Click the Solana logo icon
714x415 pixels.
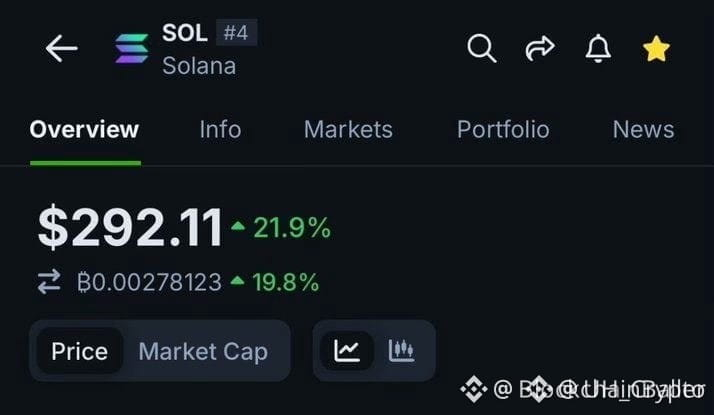132,48
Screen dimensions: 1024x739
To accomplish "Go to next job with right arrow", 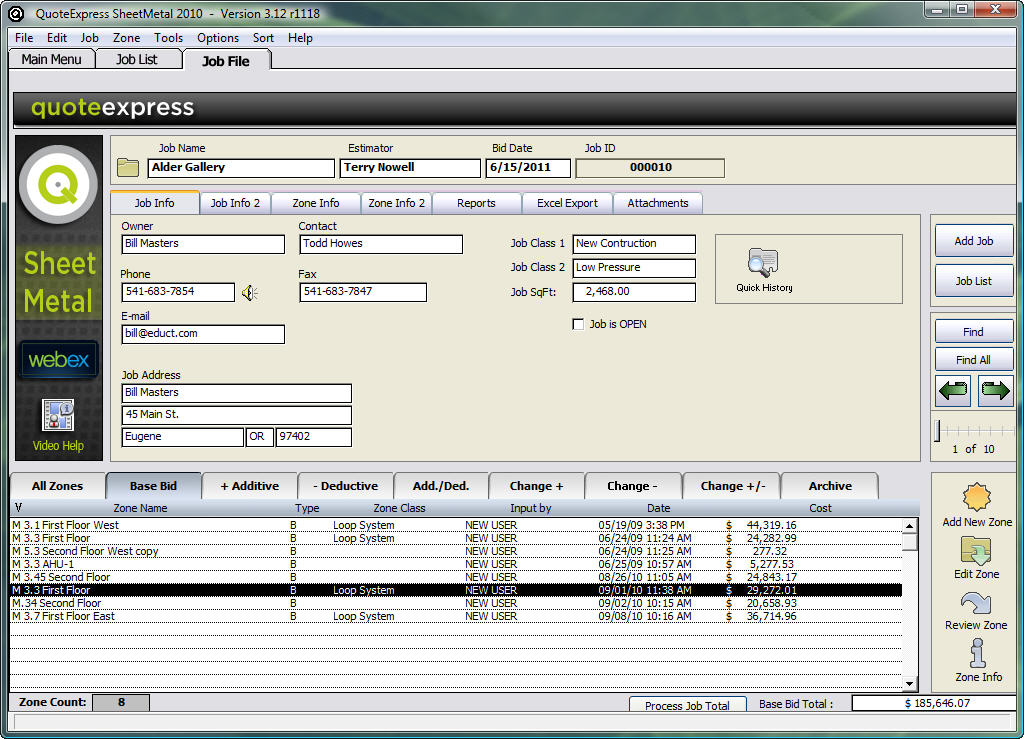I will coord(995,391).
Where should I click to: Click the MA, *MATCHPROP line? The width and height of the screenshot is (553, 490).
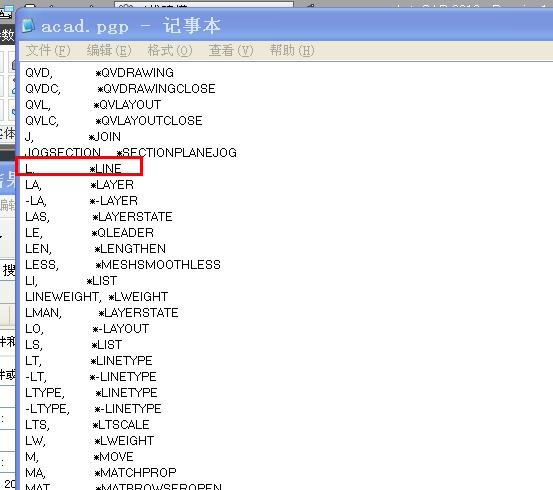(101, 472)
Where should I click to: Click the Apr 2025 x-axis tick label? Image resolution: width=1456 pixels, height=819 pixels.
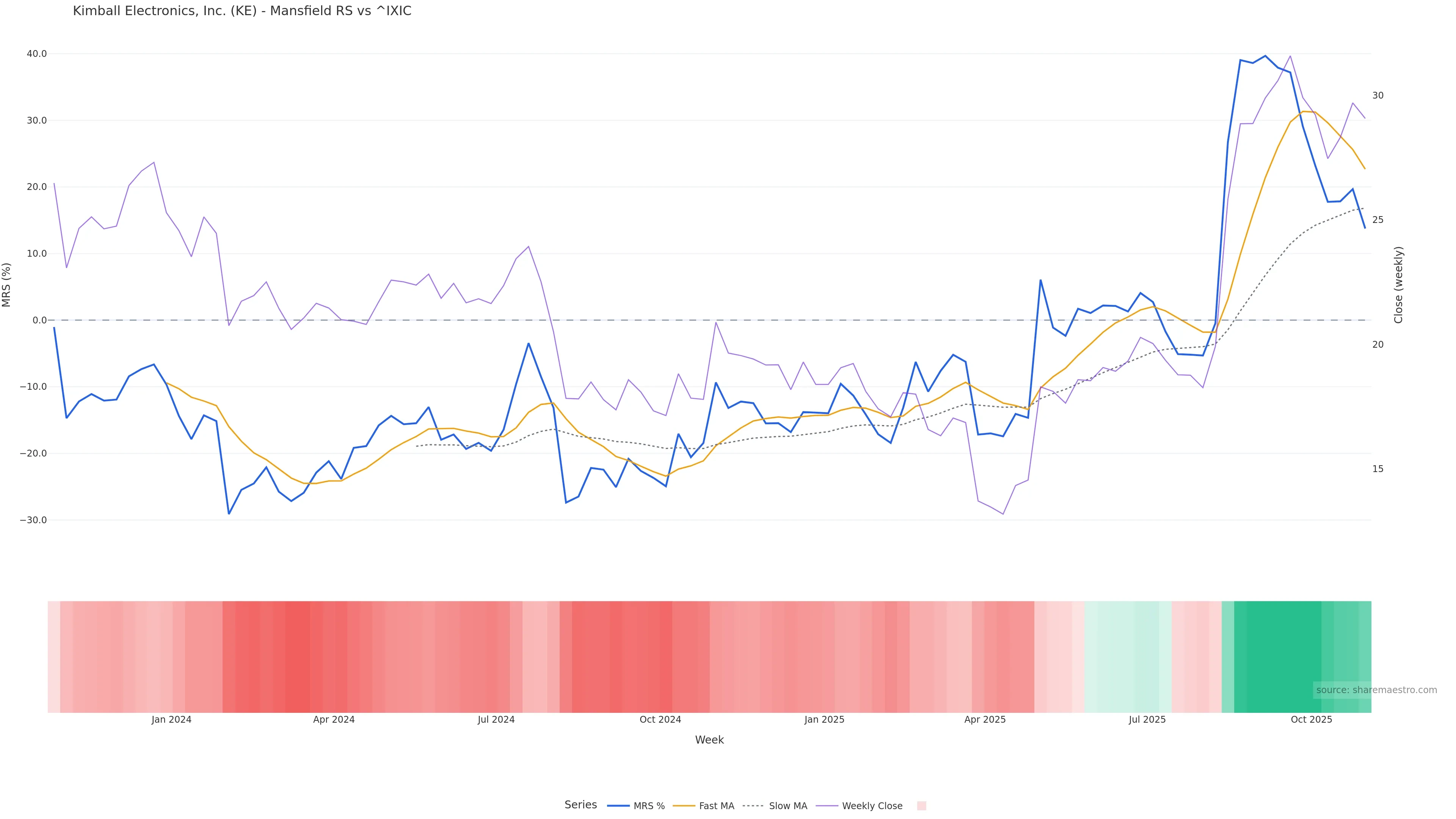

About this exercise:
Each line from the one that holds "Where should I click to: Click the MA, *MATCHPROP" through the end of the material should be repeated exactly, and nothing more. Leave out any picture.

Answer for this exercise:
Where should I click to: Click the MA, *MATCHPROP line? The width and height of the screenshot is (553, 490).
(101, 472)
Where should I click to: Click the Apr 2025 x-axis tick label? Image resolution: width=1456 pixels, height=819 pixels.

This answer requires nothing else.